April 2021: Writing a Series

There are many reasons to want to write a series instead of a stand-alone work: maybe the story a creator has in mind is larger than can be encompassed by a single narrative arc or book or film or game. Maybe a creator wants to explore the features and narrative potentials of a single setting without necessarily being confined to the story of one event, or one life, or one location. Maybe a creator wants to secure a way to develop a fanbase around a given setting or series to secure a stable income by selling sequels or spinoffs – which is a perfectly valid thing for a professional creator to want, regardless of what others might think.

Whatever the reason, creating a series means taking into account several considerations which the creator of a standalone work might not necessarily have to deal with. That means if a creator wants to write a series, their best bet is to make that decision from the beginning, and to lay the groundwork for their series before they dive into the creation of their first installment. This month, I’ll be talking about how to make that decision, whether a creator should make that decision at all, what making that decision entails, and the things they should consider laying out before they begin the work of creation in earnest.

But before I start with that, I have to offer two things: a caveat and a warning.

First of all, I’d like to remind everyone that while I am currently writing two series with multiple published installments, I have not, as of yet, actually finished writing a series. The advice I can give is based on that profile of experiences. I can talk a lot about how to start or how to continue a series, but when it comes to wrapping one up, or dealing with a completed series, all of my knowledge is purely theoretical. I’m going to try to avoid talking too much about stuff I don’t have hands-on experience in, but when I do mention ending a series or dealing with a complete series, try to remember that this isn’t something I’m an authority on, and parse that advice accordingly.

Secondly, I’d like to remind everyone – especially new creators, that a series is not an easy thing to do. While it may seem like working with an established cast, narrative conventions, and plot threads from the first installment of a series onwards may make things easier, it really doesn’t. While establishing these series conventions will give a creator a foundation to build on in follow-up installments, that foundation can also prove to be constricting in unexpected ways, forcing the creator to wrestle with their own previously established characters and plot elements to get their narrative where they want to go. In addition, the first installment also sets certain expectations on the part of the audience – ones which will carry on for the rest of the series. The audience will expect a certain stylistic standard of writing, the influence of certain themes, the presence of certain characters; the sorts of things which bind a series together and make it consistent. Being required to fulfil such criteria can make things easier, but they also heavily limit the ways in which a story can go.

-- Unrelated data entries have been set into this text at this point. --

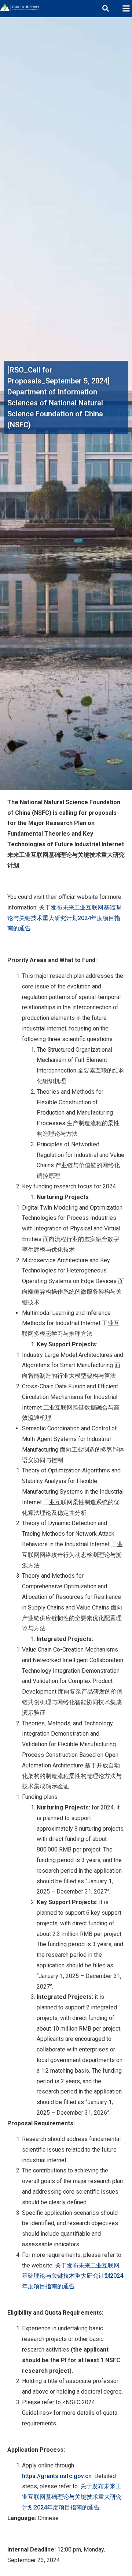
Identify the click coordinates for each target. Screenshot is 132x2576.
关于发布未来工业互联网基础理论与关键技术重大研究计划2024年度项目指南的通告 (64, 918)
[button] (126, 9)
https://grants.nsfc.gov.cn (57, 2476)
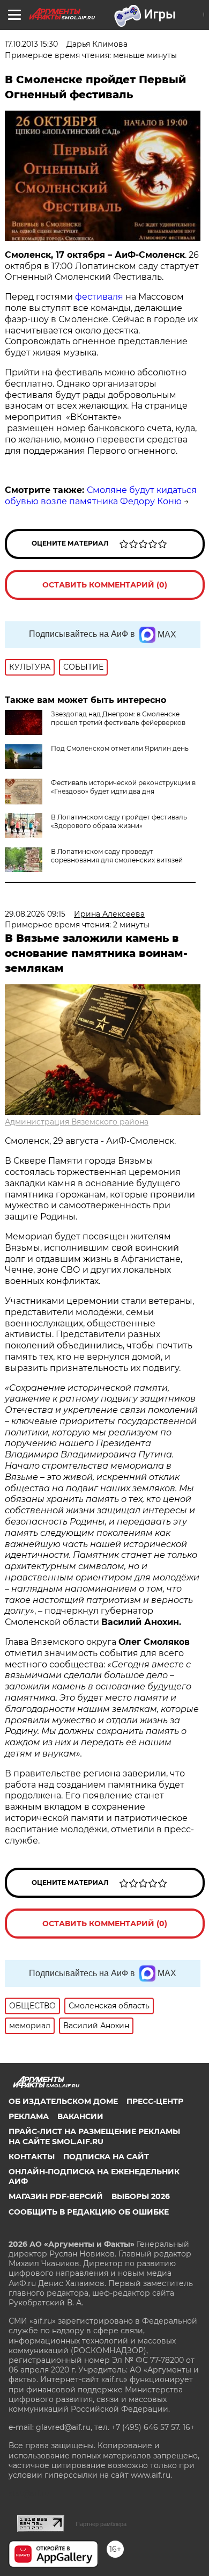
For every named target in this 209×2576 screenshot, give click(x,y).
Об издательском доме (63, 2101)
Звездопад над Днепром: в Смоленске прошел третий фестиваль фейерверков (118, 718)
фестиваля (99, 297)
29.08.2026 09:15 (35, 914)
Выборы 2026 (140, 2196)
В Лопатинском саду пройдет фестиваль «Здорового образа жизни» (119, 821)
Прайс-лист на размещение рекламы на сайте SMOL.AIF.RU (94, 2136)
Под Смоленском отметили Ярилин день (120, 748)
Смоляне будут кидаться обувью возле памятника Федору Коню (101, 495)
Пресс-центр (154, 2101)
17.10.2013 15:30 (31, 44)
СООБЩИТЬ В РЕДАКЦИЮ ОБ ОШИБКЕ (89, 2212)
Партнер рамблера (101, 2524)
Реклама (29, 2116)
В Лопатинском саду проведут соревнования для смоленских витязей (117, 855)
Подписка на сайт (106, 2156)
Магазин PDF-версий (56, 2196)
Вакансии (80, 2116)
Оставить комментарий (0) (104, 585)
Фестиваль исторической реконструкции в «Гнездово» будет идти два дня (123, 787)
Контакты (32, 2156)
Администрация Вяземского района (76, 1122)
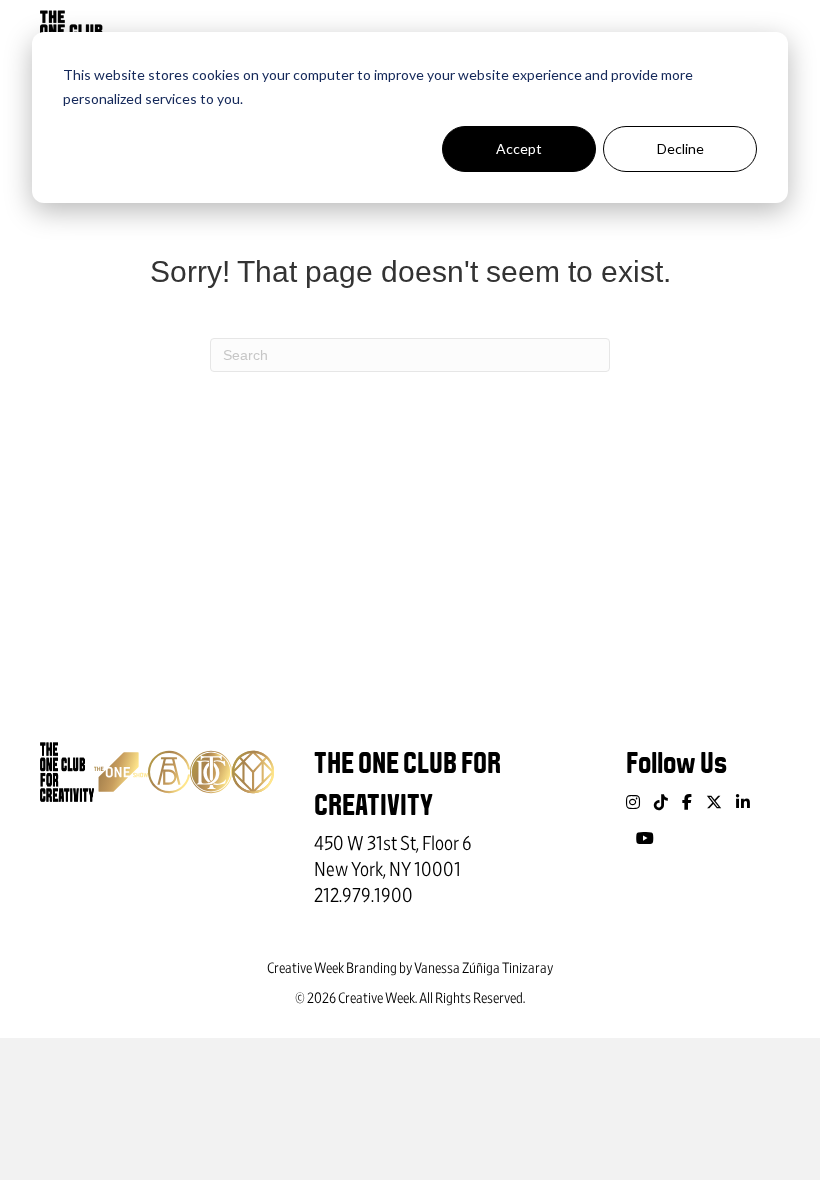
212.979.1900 (363, 896)
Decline (680, 148)
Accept (519, 148)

On top of this, there’s the fact that starting a series is considerably more of a commitment to starting a stand-alone work. The foundations a creator sets at the beginning will not just constrain them until that particular installment is finished, but until the end of the series as a whole, which means a creator could be working through the same set of narrative and worldbuilding constraints for years, if not decades. That can be a challenge for almost any creator. For new or inexperienced creators, who’ve yet to “professionalise” their creative process in a way which allows them to create content at a steady pace over long periods of time, a full series may end up seeming like an insurmountable challenge – one all too easily abandoned.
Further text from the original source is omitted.